|Title||Investigating non-linear associations in high dimensional ‘omics data|
|Presenter||Nicola Armstrong (Murdoch University)|
|Session||Biostatistics and Bioinformatics|
In ‘omics studies, the trait or variable of interest is often either binary (e.g. cancer vs normal), or quantitative (e.g. height). Associations between the trait and, for instance, gene expression measurements, are then uncovered through use of either logistic or linear regression. The predominance of these two methods is partly due to computational issues, including the time required to run an analysis.

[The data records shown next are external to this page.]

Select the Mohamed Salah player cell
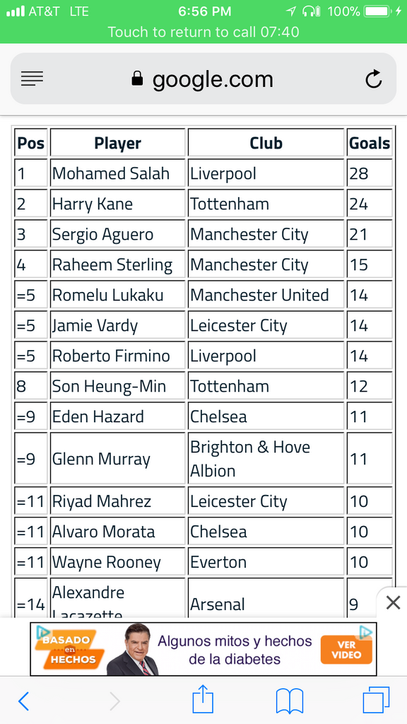 117,174
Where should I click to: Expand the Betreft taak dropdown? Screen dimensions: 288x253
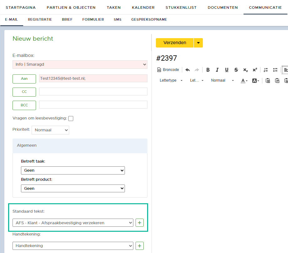73,170
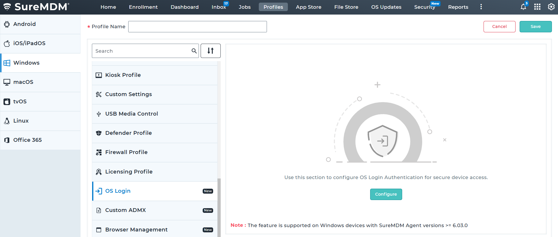The image size is (558, 237).
Task: Open the apps grid icon
Action: click(x=537, y=7)
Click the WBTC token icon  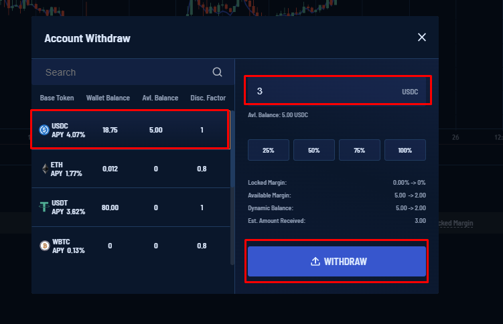[44, 246]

However, they also place restrictions on the type of trait that can be considered: often a categorical classification is collapsed to two categories only, or a nominal scale is considered to be continuous in order to enable a fast analysis. Additionally, for quantitative traits, it may be limiting to assume that any association is in fact linear. Here, we investigate the use of mutual information (MI) to simultaneously uncover associations both between and within SNP and gene expression data and report the results. We use data on the Sydney Memory and Ageing Study (MAS) (n=521). For these participants, SNP genotyping was undertaken using the Affymetrix SNP 6.0 array and gene expression measured using the Illumina HT-12 array. We focus particularly on several traits that can be coded in different ways, such as alcohol consumption and smoking status (e.g. never/ever; current/past; or frequency) and investigate the impact on the associations identified.